Gerold (died 1 September 799) was a Franconian nobleman who served the Frankish King, Charlemagne, as Margrave of the Avar March and Prefect of Bavaria in what is now South-Eastern Germany. Gerold played a significant role in the integration of Bavaria into the Frankish Kingdom during Carolingian expansion in the late 8th, and early 9th centuries. Gerold both aided the continuity of Agilofing rule of Bavaria, as well as took steps to integrate Bavarians into the wider scope of the Frankish Kingdom. Gerold was related both to the Agilofing family, the ruling class of Bavaria, as well as the Carolingian family. The Agilofings had ruled Bavaria since Duke Garibald I in 548. Gerold was born into the Agilofings, and his sister Hildegard was married to Charlemagne in 771. From these familial connections, he was appointed Prefect of Bavaria following the deposition of Duke Tassilo III in 788. Gerold was heralded as a superb military commander, giving rise to his promotion to Prefect as a defender of the eastern border of the Frankish Kingdom. In 799, Gerold is said to have fallen in battle against the Avars, shortly after the same Avars killed his brother and ally, Eric, Duke of Friuli, through treachery.

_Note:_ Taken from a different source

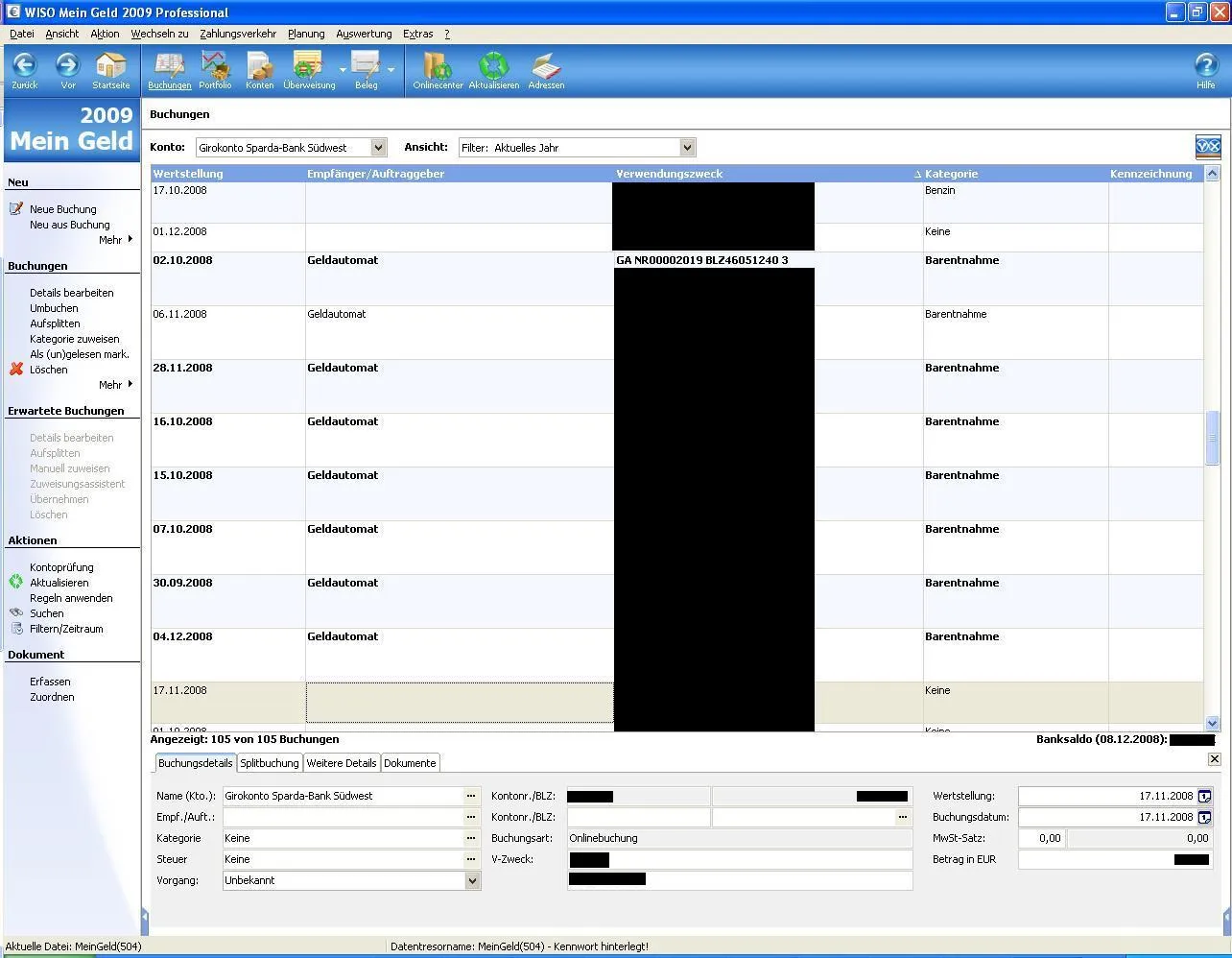Click the bookings list scroll down arrow
This screenshot has height=958, width=1232.
point(1212,723)
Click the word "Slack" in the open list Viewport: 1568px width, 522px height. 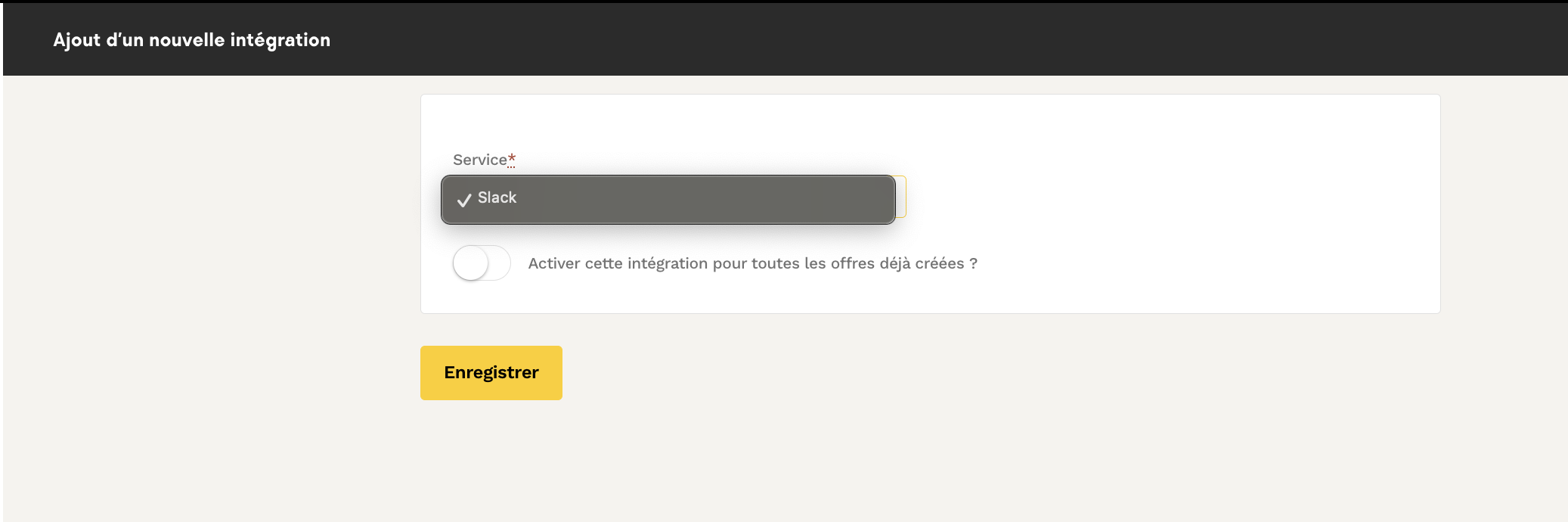pos(497,197)
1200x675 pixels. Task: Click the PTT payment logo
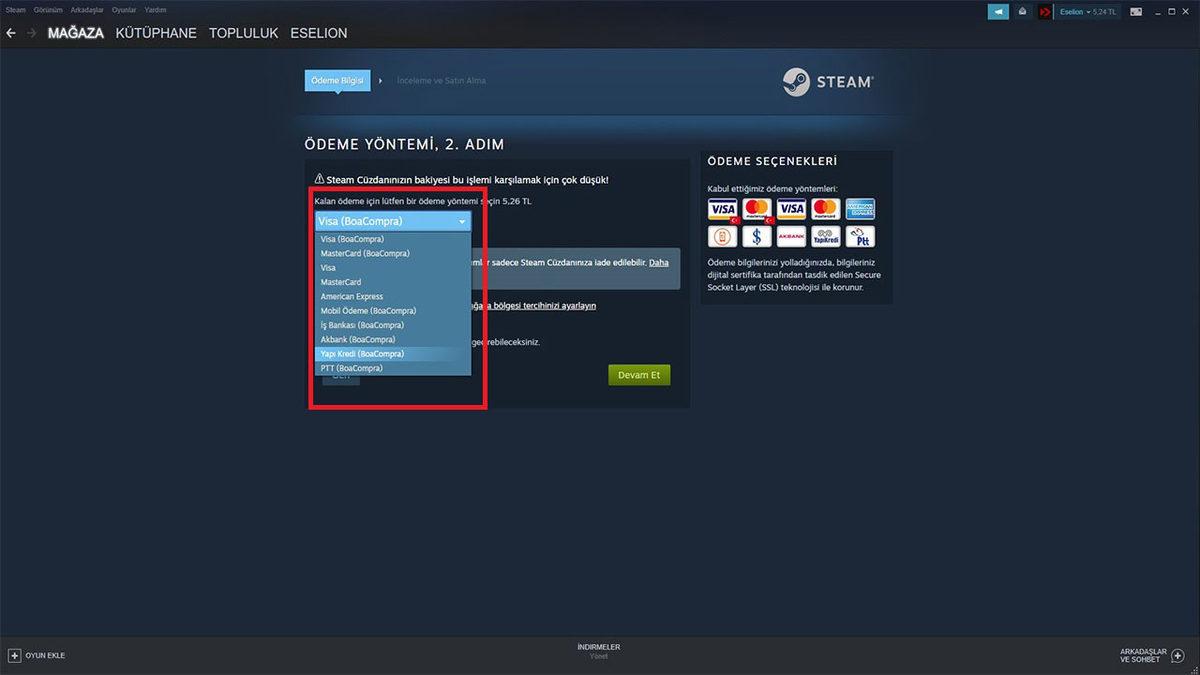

==Carolingian conquest of Bavaria and the deposition of Duke Tassilo III==
The Agilofing family had dominated the position of Duke of Bavaria from 548 until 788, when Duke Tassilo III was deposed in the wake of his surrender of the Duchy of Bavaria. In 787, following the conquests of both Lombardy and Saxony by the Franks, the Frankish King, Charlemagne, invaded Bavaria from Pannonia, determined to seize it as a buffer state against the Avars, much like he had done in Friuli. In October of 787, having been unable to mount a suitable defense against the Franks, Tassilo III was forced to capitulate, surrendering to Charlemagne both himself and his Duchy, in the hope of continued rule as a vassal to the Frankish King. No such good will was to be found. In 788, following a brief continued rule by Tassio, Charlemagne had him retroactively accused and denounced as an oath-breaker, as he had betrayed the Franks, and namely Charlemagne's father Pippin, years earlier. Tassilo III was sentenced to death. This sentence was commuted, and Tassilo III was sentenced to monastic exile. Tassilo would eventually be called out of exile to surrender all claim to his Ducal title.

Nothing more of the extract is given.